Creating a community means continuously feeding it something new and interesting. It can be time consuming and hard at first, but you must do everything you can, to establish a routine. Most content creators find success after 2 years of consistent activity. Yes, it’s not a fast process, it’s a serious time commitment.
4. Avoid spending too much time on creating content
There’s tons of different content you can share, but each type takes different amount of time to make.
Keep your best and most time-consuming content for when you already have a stable community. It can be tempting to spend hours creating cool things to post, but it will most likely be lost and ignored when you’re just starting out. Spending 10 hours creating a video seems like a great time investment. I can tell you from experience, that without an established community and serious planning, those 10 hours are better spent interacting with your audience directly, chatting about whatever.
It’s like riding a bicycle, you have to start off slow, before you’re ready to go fast without crashing. Start with the basics – interacting with your community, talking about subjects that are relevant to them. Sharing gifs, screenshot and just plain being present and active, does wonders to build trust, interest and engagement.
5. Never talk about…
Politics, social issues, religion, controversial or polarizing topics.
Remember the first point I mentioned. Unless the topic serves to gather more people together, best to avoid. This is not your moment to express your opinion to the world, your community is here for other reasons.
It takes practice and great psychology skills to talk about hot topics with a group of people from different backgrounds. If you want to practice, do it far away from the community you are building. Keep your own opinions and feelings, no matter how just or pressing, to your group of friends. It will save you time and help to avoid building a community full of bile and anger. You reap what you sow.
6. Create a calendar
Break it up and write it down to save time.
There are countless events, opportunities and fun things happening throughout the year. Make sure to look them up and mark them on your calendar. Social Media is about planning and consistency and keeping track of your posts or things to do in your community is a great way to be consistent and engaging.
7. Schedule when you can
It saves you time and piece of mind.
Your fans are all over the globe and you can’t be online 24/7 To reach all of your potential audience, you need to post content at different times of day. Countless services like Sprout, Loomly, Hootsuit and others, can help you with that. They will also gather most of your accounts in one place for easy access.

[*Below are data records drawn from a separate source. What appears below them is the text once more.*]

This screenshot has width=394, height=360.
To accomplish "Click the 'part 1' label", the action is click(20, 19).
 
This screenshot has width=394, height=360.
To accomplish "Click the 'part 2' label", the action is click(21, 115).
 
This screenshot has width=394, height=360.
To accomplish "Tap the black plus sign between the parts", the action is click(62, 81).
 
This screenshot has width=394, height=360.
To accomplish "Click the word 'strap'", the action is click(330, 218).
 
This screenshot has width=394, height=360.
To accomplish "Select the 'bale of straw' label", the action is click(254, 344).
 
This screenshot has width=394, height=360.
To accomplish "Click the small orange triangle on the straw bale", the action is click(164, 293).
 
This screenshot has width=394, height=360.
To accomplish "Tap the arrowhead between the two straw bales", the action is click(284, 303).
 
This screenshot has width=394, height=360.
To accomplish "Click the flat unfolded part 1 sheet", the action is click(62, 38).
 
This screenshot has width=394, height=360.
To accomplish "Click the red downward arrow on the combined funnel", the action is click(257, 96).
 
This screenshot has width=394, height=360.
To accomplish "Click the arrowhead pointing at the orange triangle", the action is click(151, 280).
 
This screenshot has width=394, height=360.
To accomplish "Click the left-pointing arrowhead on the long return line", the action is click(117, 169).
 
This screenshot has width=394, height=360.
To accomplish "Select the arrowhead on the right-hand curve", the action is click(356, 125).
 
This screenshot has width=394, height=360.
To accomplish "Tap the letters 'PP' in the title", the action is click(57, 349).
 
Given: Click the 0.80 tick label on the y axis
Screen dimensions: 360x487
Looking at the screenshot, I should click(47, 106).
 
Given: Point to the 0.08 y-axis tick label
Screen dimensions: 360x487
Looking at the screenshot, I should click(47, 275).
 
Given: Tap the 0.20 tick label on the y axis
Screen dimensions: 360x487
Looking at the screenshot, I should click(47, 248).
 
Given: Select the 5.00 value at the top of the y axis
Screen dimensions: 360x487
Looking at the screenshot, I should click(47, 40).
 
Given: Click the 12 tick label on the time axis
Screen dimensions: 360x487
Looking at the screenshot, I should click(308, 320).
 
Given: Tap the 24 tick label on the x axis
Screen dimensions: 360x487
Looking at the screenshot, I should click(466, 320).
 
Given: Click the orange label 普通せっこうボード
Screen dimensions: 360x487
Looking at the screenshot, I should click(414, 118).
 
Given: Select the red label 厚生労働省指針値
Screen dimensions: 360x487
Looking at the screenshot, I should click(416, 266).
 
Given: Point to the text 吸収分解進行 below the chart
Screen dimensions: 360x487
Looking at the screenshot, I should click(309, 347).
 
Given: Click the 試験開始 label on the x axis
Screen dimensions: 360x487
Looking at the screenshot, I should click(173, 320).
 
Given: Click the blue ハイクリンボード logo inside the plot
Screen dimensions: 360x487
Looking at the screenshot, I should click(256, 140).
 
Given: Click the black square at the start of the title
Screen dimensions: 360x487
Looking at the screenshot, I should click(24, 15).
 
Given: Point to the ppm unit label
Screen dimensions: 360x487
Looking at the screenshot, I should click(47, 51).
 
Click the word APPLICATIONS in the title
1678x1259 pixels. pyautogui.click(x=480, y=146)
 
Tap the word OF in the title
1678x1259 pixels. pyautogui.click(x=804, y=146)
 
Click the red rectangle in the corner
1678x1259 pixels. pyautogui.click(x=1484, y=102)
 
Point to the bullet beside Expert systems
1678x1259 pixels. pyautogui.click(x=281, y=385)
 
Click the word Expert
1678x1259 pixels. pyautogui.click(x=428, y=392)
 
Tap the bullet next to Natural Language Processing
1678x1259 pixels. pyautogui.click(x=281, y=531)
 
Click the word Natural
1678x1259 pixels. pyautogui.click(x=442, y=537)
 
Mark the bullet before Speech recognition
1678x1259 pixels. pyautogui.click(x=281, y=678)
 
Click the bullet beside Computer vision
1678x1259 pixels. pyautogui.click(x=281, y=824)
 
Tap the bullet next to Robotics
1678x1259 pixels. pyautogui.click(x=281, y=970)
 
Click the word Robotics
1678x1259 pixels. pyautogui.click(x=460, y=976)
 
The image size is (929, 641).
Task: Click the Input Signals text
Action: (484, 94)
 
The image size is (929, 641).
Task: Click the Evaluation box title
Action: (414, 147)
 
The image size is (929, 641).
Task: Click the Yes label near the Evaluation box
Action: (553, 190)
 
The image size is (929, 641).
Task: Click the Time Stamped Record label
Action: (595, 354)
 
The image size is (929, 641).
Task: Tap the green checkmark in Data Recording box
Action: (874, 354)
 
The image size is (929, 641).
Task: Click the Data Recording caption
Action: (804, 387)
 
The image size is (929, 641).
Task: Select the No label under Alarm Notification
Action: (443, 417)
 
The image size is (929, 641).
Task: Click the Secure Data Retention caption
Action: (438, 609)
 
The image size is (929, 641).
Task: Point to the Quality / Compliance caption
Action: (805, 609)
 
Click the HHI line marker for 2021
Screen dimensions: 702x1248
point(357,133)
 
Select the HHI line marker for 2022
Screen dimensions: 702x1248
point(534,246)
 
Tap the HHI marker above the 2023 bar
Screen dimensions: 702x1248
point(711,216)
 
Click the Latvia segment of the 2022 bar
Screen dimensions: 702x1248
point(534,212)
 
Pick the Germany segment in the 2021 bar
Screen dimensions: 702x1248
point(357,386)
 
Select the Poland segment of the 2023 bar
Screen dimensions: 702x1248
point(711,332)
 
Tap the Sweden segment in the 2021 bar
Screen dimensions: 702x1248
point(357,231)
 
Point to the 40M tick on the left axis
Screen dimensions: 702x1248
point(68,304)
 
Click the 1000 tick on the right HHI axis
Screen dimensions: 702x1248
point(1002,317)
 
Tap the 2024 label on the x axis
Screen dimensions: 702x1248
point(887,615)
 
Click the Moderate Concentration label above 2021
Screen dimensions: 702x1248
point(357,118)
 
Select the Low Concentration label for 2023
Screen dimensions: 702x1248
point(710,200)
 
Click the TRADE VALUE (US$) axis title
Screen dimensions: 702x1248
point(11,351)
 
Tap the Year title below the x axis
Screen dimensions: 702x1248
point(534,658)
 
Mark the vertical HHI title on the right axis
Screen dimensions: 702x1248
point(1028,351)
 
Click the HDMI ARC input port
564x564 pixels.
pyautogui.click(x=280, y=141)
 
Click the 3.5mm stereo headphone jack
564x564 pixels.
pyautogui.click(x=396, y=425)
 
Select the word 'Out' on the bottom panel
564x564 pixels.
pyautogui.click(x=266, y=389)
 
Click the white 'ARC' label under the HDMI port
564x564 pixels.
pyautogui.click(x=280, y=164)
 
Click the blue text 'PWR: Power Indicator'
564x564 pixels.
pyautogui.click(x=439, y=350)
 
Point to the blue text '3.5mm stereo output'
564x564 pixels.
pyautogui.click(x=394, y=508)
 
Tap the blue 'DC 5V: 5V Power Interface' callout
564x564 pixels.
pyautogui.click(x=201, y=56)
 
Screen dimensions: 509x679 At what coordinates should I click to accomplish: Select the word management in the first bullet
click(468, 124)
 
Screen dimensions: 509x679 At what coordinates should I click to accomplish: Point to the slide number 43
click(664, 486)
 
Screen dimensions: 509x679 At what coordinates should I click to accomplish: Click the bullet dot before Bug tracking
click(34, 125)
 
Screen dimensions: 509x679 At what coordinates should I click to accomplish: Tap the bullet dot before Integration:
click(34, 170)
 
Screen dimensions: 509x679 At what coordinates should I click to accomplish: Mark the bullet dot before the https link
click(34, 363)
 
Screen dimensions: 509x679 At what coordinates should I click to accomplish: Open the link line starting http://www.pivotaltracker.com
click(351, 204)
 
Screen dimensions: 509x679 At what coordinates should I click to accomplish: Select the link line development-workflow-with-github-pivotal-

All of them have free memberships that will help you get a head start. As a bonus, you will have an easier time tracking your work, with the help of their calendars.
8. Start building an FAQ from day one
If you’re new to social media, you’ll be amazed at how many times people can ask the same question over and over again. Doesn’t matter if it’s been talked about ten times already and discussed in all possible ways. Someone will come along and instead of searching for the answer, will send you a direct message with the question. It’s your job to answer it!
Save time and start collecting popular questions and answers now! Keep a document on hand and update it frequently. If you see the same question asked a third, forth time – save your answer. The next ten times will be made easier by you just copying and pasting the answer, instead of having to type it up all over again.
Engaging with your audience can be a fun experience that gives you a confidence boost or drains your energy. Make sure to follow best practices to get positive results that help you achieve your goal.